Title

Associate Professor of African & Afro-American Studies

African and Afro-American Studies

Expertise

African American and modern United States History. African American military history. World War I. African American intellectual history.

Profile

Chad Williams is a native of California and grew up in San Francisco. He attended college at UCLA, where he earned a BA with honors in History and African American Studies. Chad received both his MA and Ph.D. in History from Princeton University. Prior to arriving at Brandeis University, he taught at Hamilton College, one of the nation’s top liberal arts colleges. His courses have spanned U.S., African American and African diaspora history, broadly, and race, war and society, African American intellectual history, and the New Negro, specifically.

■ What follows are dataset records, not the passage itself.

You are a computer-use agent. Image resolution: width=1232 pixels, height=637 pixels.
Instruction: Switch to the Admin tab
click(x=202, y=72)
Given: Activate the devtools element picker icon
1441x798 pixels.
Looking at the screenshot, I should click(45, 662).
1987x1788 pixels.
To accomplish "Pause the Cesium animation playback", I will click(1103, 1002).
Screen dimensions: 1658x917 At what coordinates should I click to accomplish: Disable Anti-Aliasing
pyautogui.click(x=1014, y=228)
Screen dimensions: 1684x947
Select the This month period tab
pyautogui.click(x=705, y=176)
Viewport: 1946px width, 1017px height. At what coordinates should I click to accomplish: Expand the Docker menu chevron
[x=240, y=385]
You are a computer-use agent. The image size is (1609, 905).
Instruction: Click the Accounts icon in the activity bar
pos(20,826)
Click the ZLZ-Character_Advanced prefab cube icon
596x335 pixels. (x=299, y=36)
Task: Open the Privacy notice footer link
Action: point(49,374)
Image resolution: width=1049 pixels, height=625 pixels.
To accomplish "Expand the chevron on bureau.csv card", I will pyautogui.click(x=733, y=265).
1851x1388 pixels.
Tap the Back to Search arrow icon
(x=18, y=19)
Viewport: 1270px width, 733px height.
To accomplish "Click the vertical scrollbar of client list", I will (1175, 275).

Chad is widely recognized as an expert on African Americans and World War I and, more generally, African Americans and the military. His first book, Torchbearers of Democracy: African American Soldiers in the World War I Era, was published by the University of North Carolina Press. Widely praised as a landmark study, Torchbearers of Democracy won the 2011 Liberty Legacy Foundation Award from the Organization of American Historians, the 2011 Distinguished Book Award from the Society for Military History and designation as a 2011 CHOICE Outstanding Academic Title. A recipient of the Hamilton College 2011 Dean’s Notable Year Scholarly Achievement Award, Chad has published articles and book reviews in numerous leading journals and collections. He has earned fellowships from the American Council of Learned Societies, the Schomburg Center for Research in Black Culture, the Ford Foundation and the Woodrow Wilson Foundation. He is currently completing a study of W. E. B. Du Bois’s historical writings on World War I.